Page excerpt
Yes, you are right. Will fix it in next spin.

Thanks.

^ permalink raw reply	[flat|nested] 14+ messages in thread

* Re: [RFC PATCH v3 1/4] mm/page_alloc: fix incorrect isolation behavior by rechecking migratetype
  2014-08-26  8:08 ` [RFC PATCH v3 1/4] mm/page_alloc: fix incorrect isolation behavior by rechecking migratetype Joonsoo Kim
  2014-08-29 17:46   ` Naoya Horiguchi
@ 2014-09-08  8:31   ` Vlastimil Babka
  2014-09-15  2:31     ` Joonsoo Kim
  1 sibling, 1 reply; 14+ messages in thread
From: Vlastimil Babka @ 2014-09-08  8:31 UTC (permalink / raw)
  To: Joonsoo Kim, Andrew Morton
  Cc: Kirill A. Shutemov, Rik van Riel, Peter Zijlstra, Mel Gorman,
	Johannes Weiner, Minchan Kim, Yasuaki Ishimatsu, Zhang Yanfei,
	Srivatsa S. Bhat, Tang Chen, Naoya Horiguchi,
	Bartlomiej Zolnierkiewicz, Wen Congyang, Marek Szyprowski,
	Michal Nazarewicz, Laura Abbott, Heesub Shin, Aneesh Kumar K.V,
	Ritesh Harjani, t.stanislaws, Gioh Kim, linux-mm, linux-kernel

On 08/26/2014 10:08 AM, Joonsoo Kim wrote:

> diff --git a/mm/page_alloc.c b/mm/page_alloc.c
> index f86023b..51e0d13 100644
> --- a/mm/page_alloc.c
> +++ b/mm/page_alloc.c
> @@ -740,9 +740,15 @@ static void free_one_page(struct zone *zone,
>   	if (nr_scanned)
>   		__mod_zone_page_state(zone, NR_PAGES_SCANNED, -nr_scanned);
>
> +	if (unlikely(has_isolate_pageblock(zone))) {
> +		migratetype = get_pfnblock_migratetype(page, pfn);
> +		if (is_migrate_isolate(migratetype))

[Records from a data collection]
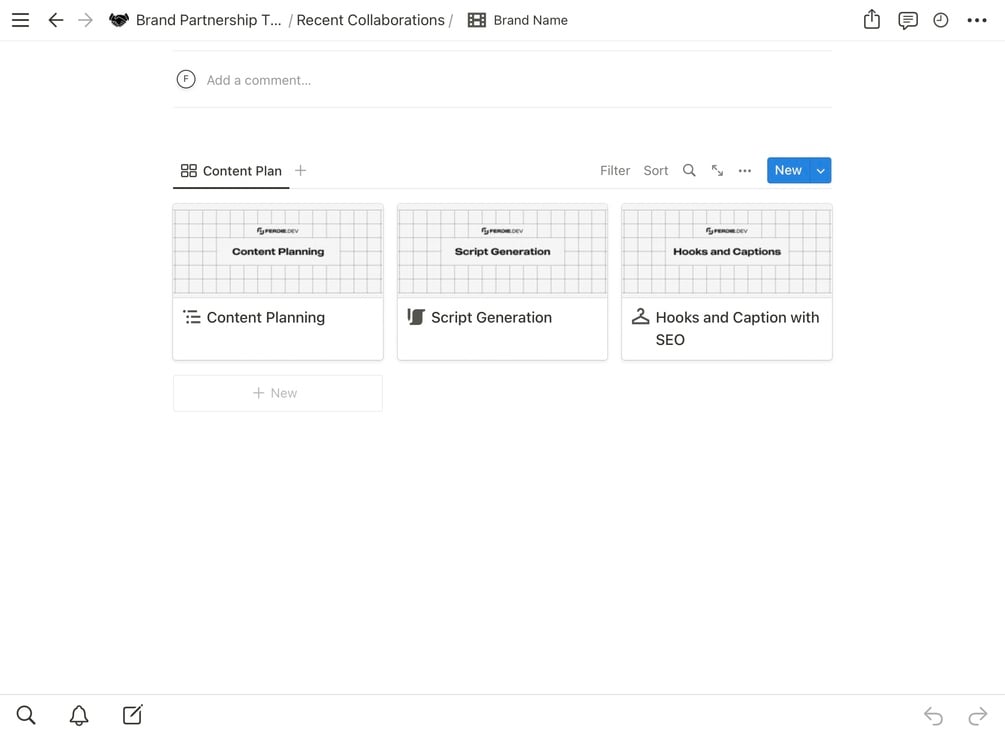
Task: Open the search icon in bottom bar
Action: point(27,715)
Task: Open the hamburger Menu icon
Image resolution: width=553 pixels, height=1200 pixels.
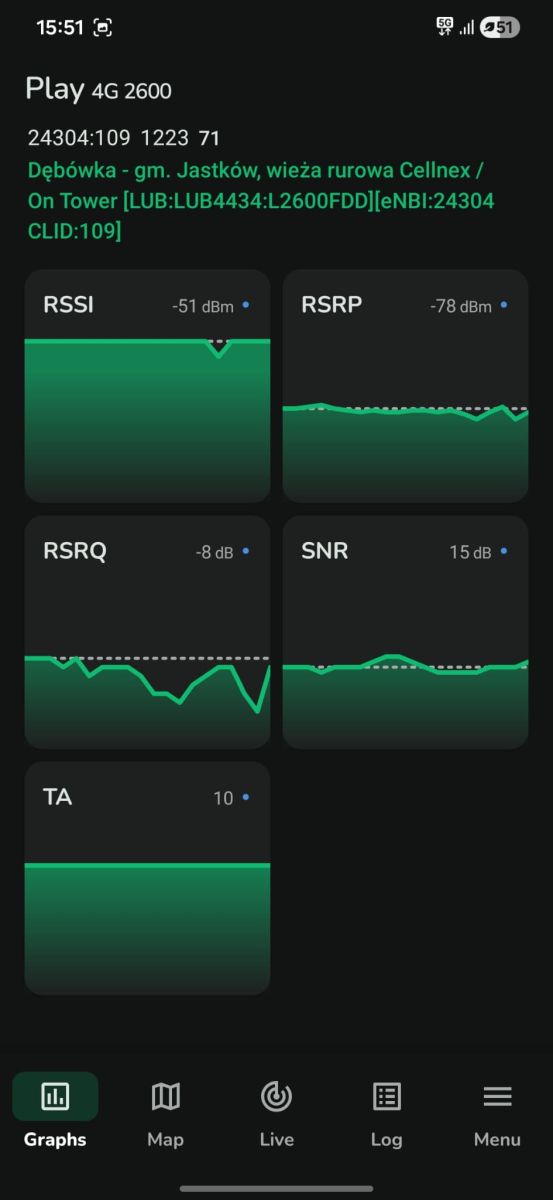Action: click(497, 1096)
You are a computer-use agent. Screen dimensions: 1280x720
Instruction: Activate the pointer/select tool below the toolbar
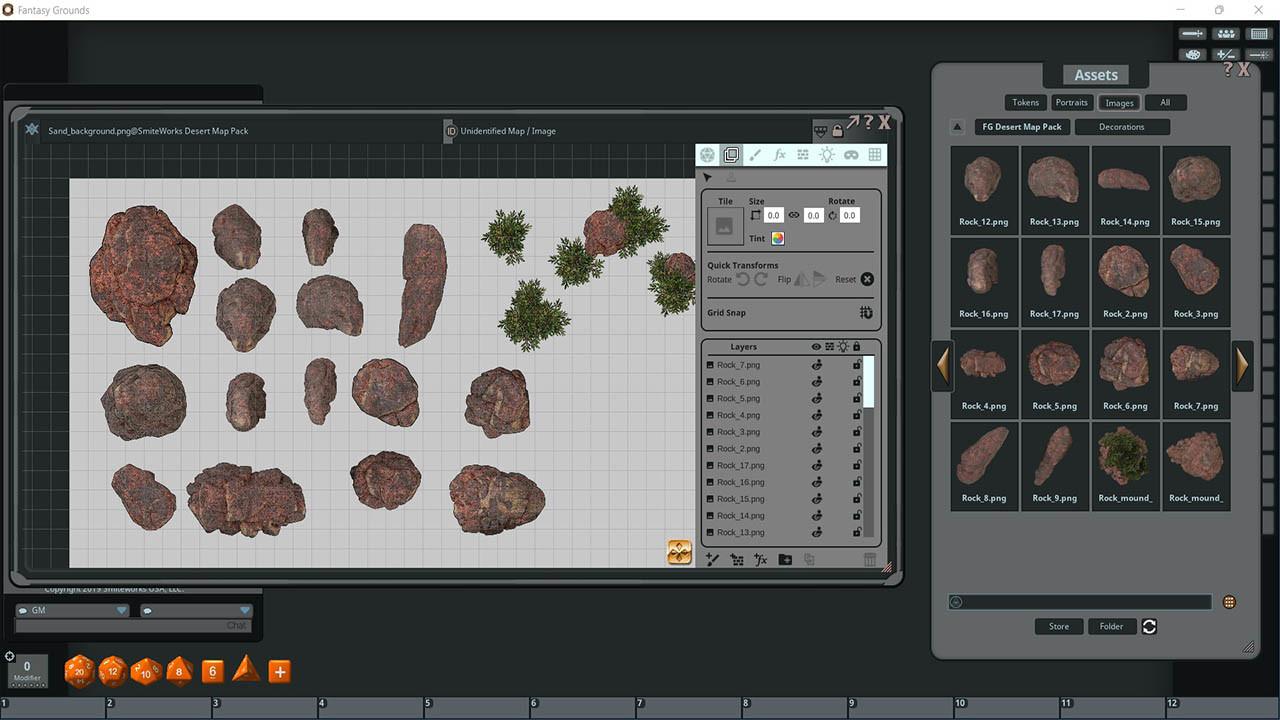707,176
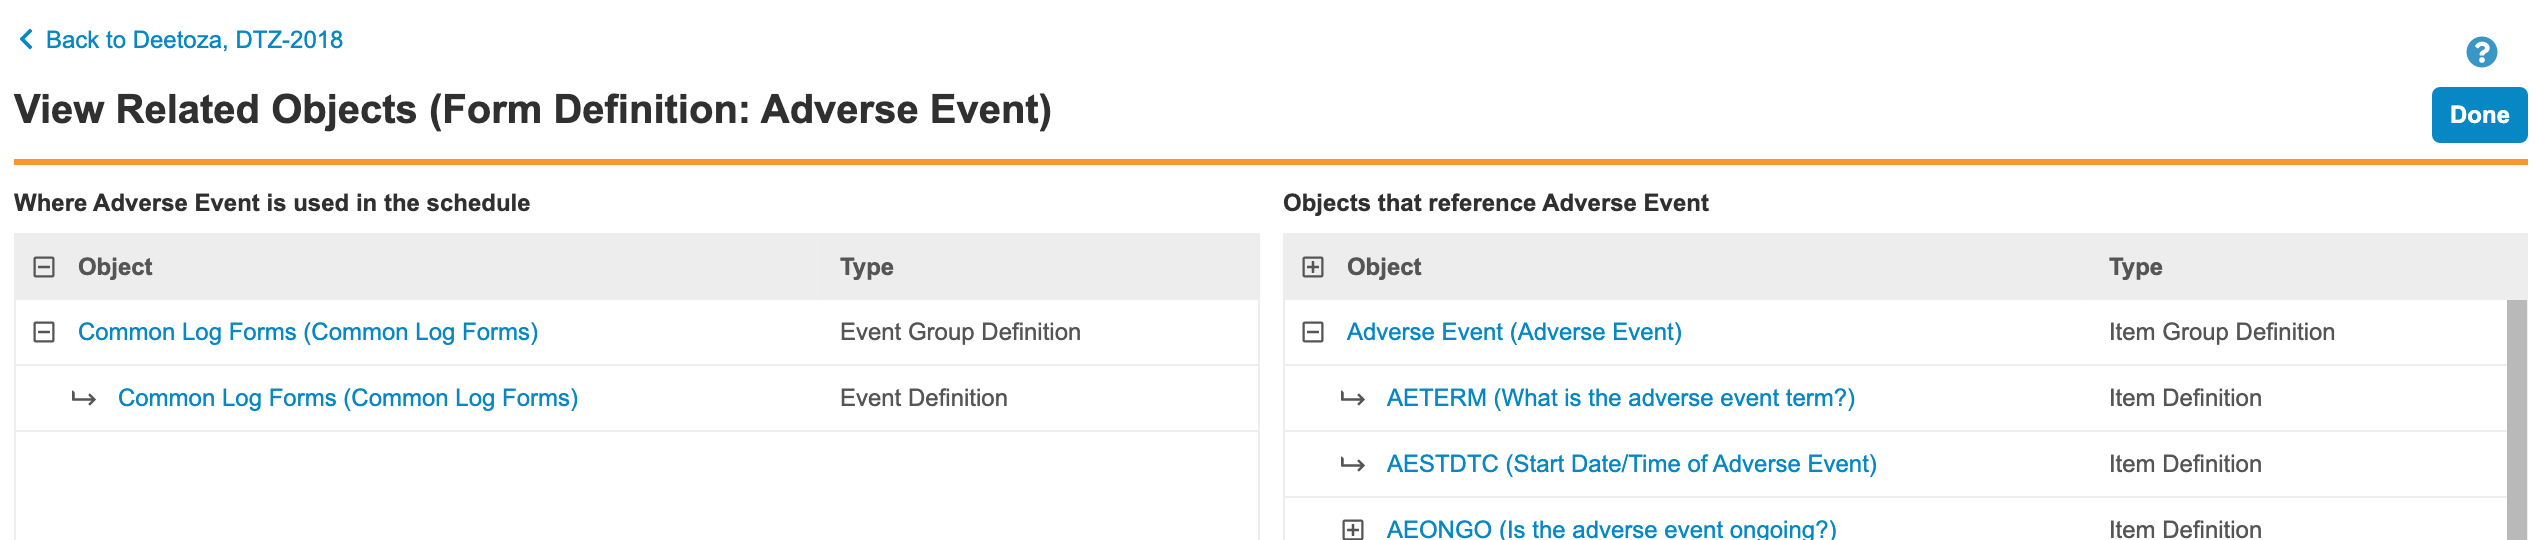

Instructions to follow
Reproduce the part of the mailing-list excerpt that begins at the words "Yes, you are" and stops after "(permalink / raw)", updating "next spin" to "next version".

Written response
Yes, you are right. Will fix it in next version.

Thanks.

^ permalink raw reply	[flat|nested] 14+ messages in thread

* Re: [RFC PATCH v3 1/4] mm/page_alloc: fix incorrect isolation behavior by rechecking migratetype
  2014-08-26  8:08 ` [RFC PATCH v3 1/4] mm/page_alloc: fix incorrect isolation behavior by rechecking migratetype Joonsoo Kim
  2014-08-29 17:46   ` Naoya Horiguchi
@ 2014-09-08  8:31   ` Vlastimil Babka
  2014-09-15  2:31     ` Joonsoo Kim
  1 sibling, 1 reply; 14+ messages in thread
From: Vlastimil Babka @ 2014-09-08  8:31 UTC (permalink / raw)